■ Work required ■
Please output every entry below precisely as written.

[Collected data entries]

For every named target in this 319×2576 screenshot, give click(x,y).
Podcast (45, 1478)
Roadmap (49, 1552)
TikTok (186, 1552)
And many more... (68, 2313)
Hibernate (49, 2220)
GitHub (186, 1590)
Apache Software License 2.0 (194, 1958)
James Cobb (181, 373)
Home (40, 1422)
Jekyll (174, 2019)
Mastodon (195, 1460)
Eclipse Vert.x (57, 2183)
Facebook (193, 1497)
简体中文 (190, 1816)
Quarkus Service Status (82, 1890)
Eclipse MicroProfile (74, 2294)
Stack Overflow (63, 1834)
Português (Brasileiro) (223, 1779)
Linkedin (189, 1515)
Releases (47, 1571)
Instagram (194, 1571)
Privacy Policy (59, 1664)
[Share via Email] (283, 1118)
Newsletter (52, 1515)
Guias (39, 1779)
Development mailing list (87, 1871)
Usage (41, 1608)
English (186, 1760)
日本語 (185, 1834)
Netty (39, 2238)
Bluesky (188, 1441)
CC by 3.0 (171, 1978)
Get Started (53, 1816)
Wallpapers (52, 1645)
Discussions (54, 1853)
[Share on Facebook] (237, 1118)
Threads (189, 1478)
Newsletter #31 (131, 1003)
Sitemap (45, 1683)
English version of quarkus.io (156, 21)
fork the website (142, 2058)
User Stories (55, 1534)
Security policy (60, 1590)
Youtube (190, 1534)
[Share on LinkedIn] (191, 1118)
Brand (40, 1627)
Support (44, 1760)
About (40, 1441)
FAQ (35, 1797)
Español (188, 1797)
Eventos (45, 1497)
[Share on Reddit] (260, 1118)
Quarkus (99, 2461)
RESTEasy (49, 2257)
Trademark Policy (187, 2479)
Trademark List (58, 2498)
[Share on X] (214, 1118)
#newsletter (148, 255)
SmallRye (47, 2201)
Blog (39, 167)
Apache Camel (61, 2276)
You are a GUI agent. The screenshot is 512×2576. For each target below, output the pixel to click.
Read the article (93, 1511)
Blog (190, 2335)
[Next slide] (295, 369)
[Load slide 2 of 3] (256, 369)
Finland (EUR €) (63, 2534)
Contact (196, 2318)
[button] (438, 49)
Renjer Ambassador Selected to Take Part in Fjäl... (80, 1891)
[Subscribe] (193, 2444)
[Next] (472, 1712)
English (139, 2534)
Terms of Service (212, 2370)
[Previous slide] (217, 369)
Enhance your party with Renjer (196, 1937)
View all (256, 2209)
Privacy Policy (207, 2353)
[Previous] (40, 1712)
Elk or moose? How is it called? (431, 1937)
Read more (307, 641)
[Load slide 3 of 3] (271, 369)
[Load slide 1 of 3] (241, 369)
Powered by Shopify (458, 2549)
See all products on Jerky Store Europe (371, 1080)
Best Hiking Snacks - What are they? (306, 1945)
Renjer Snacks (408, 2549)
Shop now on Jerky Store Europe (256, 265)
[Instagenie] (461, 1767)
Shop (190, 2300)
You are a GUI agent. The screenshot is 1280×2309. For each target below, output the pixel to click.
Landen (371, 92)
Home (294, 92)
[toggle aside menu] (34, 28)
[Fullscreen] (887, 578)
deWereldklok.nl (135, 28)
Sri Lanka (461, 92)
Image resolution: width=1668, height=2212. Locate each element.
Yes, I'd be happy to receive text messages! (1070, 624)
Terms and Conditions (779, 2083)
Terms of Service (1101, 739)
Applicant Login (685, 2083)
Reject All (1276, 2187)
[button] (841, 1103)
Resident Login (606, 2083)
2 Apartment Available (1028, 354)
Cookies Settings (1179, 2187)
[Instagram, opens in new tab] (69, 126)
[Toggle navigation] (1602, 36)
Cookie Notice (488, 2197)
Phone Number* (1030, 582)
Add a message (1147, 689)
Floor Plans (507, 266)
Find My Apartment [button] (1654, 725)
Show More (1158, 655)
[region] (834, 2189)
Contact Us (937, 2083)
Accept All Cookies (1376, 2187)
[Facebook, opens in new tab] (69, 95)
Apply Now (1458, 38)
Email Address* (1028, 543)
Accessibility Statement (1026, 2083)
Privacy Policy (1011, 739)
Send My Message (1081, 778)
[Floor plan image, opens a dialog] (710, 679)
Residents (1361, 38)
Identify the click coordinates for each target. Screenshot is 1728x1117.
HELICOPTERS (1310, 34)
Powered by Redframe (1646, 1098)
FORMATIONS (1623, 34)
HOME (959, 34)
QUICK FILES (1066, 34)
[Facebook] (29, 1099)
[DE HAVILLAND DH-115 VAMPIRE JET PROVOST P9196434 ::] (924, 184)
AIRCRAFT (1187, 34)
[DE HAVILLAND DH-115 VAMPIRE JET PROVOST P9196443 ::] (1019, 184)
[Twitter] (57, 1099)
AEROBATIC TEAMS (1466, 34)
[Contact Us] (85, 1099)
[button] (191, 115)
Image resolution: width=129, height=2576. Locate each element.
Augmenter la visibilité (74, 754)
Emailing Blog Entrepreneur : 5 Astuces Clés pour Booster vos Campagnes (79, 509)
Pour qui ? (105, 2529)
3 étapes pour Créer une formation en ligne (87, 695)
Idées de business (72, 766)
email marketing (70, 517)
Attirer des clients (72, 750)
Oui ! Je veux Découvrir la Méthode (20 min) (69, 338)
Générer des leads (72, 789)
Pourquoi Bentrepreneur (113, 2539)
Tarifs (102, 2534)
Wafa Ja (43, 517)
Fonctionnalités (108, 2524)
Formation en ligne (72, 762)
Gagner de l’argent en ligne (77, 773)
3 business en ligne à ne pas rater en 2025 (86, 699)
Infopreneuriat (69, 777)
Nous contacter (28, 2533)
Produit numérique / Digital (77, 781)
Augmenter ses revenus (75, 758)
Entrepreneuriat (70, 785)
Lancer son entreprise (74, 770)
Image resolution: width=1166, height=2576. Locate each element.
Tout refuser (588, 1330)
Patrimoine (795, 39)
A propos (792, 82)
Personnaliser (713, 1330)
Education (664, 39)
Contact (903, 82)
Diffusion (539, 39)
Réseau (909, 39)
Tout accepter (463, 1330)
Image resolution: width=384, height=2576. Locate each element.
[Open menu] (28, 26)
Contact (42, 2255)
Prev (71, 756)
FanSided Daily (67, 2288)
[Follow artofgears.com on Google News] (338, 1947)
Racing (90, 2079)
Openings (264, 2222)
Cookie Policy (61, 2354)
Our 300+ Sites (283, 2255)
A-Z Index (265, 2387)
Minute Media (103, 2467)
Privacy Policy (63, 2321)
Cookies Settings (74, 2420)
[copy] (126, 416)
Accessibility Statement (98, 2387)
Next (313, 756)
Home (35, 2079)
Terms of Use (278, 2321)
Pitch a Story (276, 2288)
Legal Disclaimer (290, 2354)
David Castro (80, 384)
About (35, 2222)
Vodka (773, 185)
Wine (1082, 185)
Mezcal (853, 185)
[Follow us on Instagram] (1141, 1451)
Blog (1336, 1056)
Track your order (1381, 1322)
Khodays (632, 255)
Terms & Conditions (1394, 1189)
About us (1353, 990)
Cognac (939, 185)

■ Response ■
For every named target in this 319×2576 screenshot, give click(x,y).
Podcast (45, 1478)
Roadmap (49, 1552)
TikTok (186, 1552)
And many more... (68, 2313)
Hibernate (49, 2220)
GitHub (186, 1590)
Apache Software License 2.0 (194, 1958)
James Cobb (181, 373)
Home (40, 1422)
Jekyll (174, 2019)
Mastodon (195, 1460)
Eclipse Vert.x (57, 2183)
Facebook (193, 1497)
简体中文 (190, 1816)
Quarkus Service Status (82, 1890)
Eclipse MicroProfile (74, 2294)
Stack Overflow (63, 1834)
Português (Brasileiro) (223, 1779)
Linkedin (189, 1515)
Releases (47, 1571)
Instagram (194, 1571)
Privacy Policy (59, 1664)
[Share via Email] (283, 1118)
Newsletter (52, 1515)
Guias (39, 1779)
Development mailing list (87, 1871)
Usage (41, 1608)
English (186, 1760)
日本語 (185, 1834)
Netty (39, 2238)
Bluesky (188, 1441)
CC by 3.0 (171, 1978)
Get Started (53, 1816)
Wallpapers (52, 1645)
Discussions (54, 1853)
[Share on Facebook] (237, 1118)
Threads (189, 1478)
Newsletter #31 (131, 1003)
Sitemap (45, 1683)
English version of quarkus.io (156, 21)
fork the website (142, 2058)
User Stories (55, 1534)
Security policy (60, 1590)
Youtube (190, 1534)
[Share on LinkedIn] (191, 1118)
Brand (40, 1627)
Support (44, 1760)
About (40, 1441)
FAQ (35, 1797)
Español (188, 1797)
Eventos (45, 1497)
[Share on Reddit] (260, 1118)
Quarkus (99, 2461)
RESTEasy (49, 2257)
Trademark Policy (187, 2479)
Trademark List (58, 2498)
[Share on X] (214, 1118)
#newsletter (148, 255)
SmallRye (47, 2201)
Blog (39, 167)
Apache Camel (61, 2276)
You are a GUI agent. The screenshot is 512×2576. For each target below, output the pixel to click.
Read the article (93, 1511)
Blog (190, 2335)
[Next slide] (295, 369)
[Load slide 2 of 3] (256, 369)
Finland (EUR €) (63, 2534)
Contact (196, 2318)
[button] (438, 49)
Renjer Ambassador Selected to Take Part in Fjäl... (80, 1891)
[Subscribe] (193, 2444)
[Next] (472, 1712)
English (139, 2534)
Terms of Service (212, 2370)
[Previous slide] (217, 369)
Enhance your party with Renjer (196, 1937)
View all (256, 2209)
Privacy Policy (207, 2353)
[Previous] (40, 1712)
Elk or moose? How is it called? (431, 1937)
Read more (307, 641)
[Load slide 3 of 3] (271, 369)
[Load slide 1 of 3] (241, 369)
Powered by Shopify (458, 2549)
See all products on Jerky Store Europe (371, 1080)
Best Hiking Snacks - What are they? (306, 1945)
Renjer Snacks (408, 2549)
Shop now on Jerky Store Europe (256, 265)
[Instagenie] (461, 1767)
Shop (190, 2300)
You are a GUI agent. The screenshot is 1280×2309. For each target below, output the pixel to click.
Landen (371, 92)
Home (294, 92)
[toggle aside menu] (34, 28)
[Fullscreen] (887, 578)
deWereldklok.nl (135, 28)
Sri Lanka (461, 92)
Image resolution: width=1668, height=2212. Locate each element.
Yes, I'd be happy to receive text messages! (1070, 624)
Terms and Conditions (779, 2083)
Terms of Service (1101, 739)
Applicant Login (685, 2083)
Reject All (1276, 2187)
[button] (841, 1103)
Resident Login (606, 2083)
2 Apartment Available (1028, 354)
Cookies Settings (1179, 2187)
[Instagram, opens in new tab] (69, 126)
[Toggle navigation] (1602, 36)
Cookie Notice (488, 2197)
Phone Number* (1030, 582)
Add a message (1147, 689)
Floor Plans (507, 266)
Find My Apartment [button] (1654, 725)
Show More (1158, 655)
[region] (834, 2189)
Contact Us (937, 2083)
Accept All Cookies (1376, 2187)
[Facebook, opens in new tab] (69, 95)
Apply Now (1458, 38)
Email Address* (1028, 543)
Accessibility Statement (1026, 2083)
Privacy Policy (1011, 739)
Send My Message (1081, 778)
[Floor plan image, opens a dialog] (710, 679)
Residents (1361, 38)
Identify the click coordinates for each target. Screenshot is 1728x1117.
HELICOPTERS (1310, 34)
Powered by Redframe (1646, 1098)
FORMATIONS (1623, 34)
HOME (959, 34)
QUICK FILES (1066, 34)
[Facebook] (29, 1099)
[DE HAVILLAND DH-115 VAMPIRE JET PROVOST P9196434 ::] (924, 184)
AIRCRAFT (1187, 34)
[DE HAVILLAND DH-115 VAMPIRE JET PROVOST P9196443 ::] (1019, 184)
[Twitter] (57, 1099)
AEROBATIC TEAMS (1466, 34)
[Contact Us] (85, 1099)
[button] (191, 115)
Image resolution: width=129, height=2576. Locate each element.
Augmenter la visibilité (74, 754)
Emailing Blog Entrepreneur : 5 Astuces Clés pour Booster vos Campagnes (79, 509)
Pour qui ? (105, 2529)
3 étapes pour Créer une formation en ligne (87, 695)
Idées de business (72, 766)
email marketing (70, 517)
Attirer des clients (72, 750)
Oui ! Je veux Découvrir la Méthode (20 min) (69, 338)
Générer des leads (72, 789)
Pourquoi Bentrepreneur (113, 2539)
Tarifs (102, 2534)
Wafa Ja (43, 517)
Fonctionnalités (108, 2524)
Formation en ligne (72, 762)
Gagner de l’argent en ligne (77, 773)
3 business en ligne à ne pas rater en 2025 (86, 699)
Infopreneuriat (69, 777)
Nous contacter (28, 2533)
Produit numérique / Digital (77, 781)
Augmenter ses revenus (75, 758)
Entrepreneuriat (70, 785)
Lancer son entreprise (74, 770)
Image resolution: width=1166, height=2576. Locate each element.
Tout refuser (588, 1330)
Patrimoine (795, 39)
A propos (792, 82)
Personnaliser (713, 1330)
Education (664, 39)
Contact (903, 82)
Diffusion (539, 39)
Réseau (909, 39)
Tout accepter (463, 1330)
Image resolution: width=384, height=2576. Locate each element.
[Open menu] (28, 26)
Contact (42, 2255)
Prev (71, 756)
FanSided Daily (67, 2288)
[Follow artofgears.com on Google News] (338, 1947)
Racing (90, 2079)
Openings (264, 2222)
Cookie Policy (61, 2354)
Our 300+ Sites (283, 2255)
A-Z Index (265, 2387)
Minute Media (103, 2467)
Privacy Policy (63, 2321)
Cookies Settings (74, 2420)
[copy] (126, 416)
Accessibility Statement (98, 2387)
Next (313, 756)
Home (35, 2079)
Terms of Use (278, 2321)
Pitch a Story (276, 2288)
Legal Disclaimer (290, 2354)
David Castro (80, 384)
About (35, 2222)
Vodka (773, 185)
Wine (1082, 185)
Mezcal (853, 185)
[Follow us on Instagram] (1141, 1451)
Blog (1336, 1056)
Track your order (1381, 1322)
Khodays (632, 255)
Terms & Conditions (1394, 1189)
About us (1353, 990)
Cognac (939, 185)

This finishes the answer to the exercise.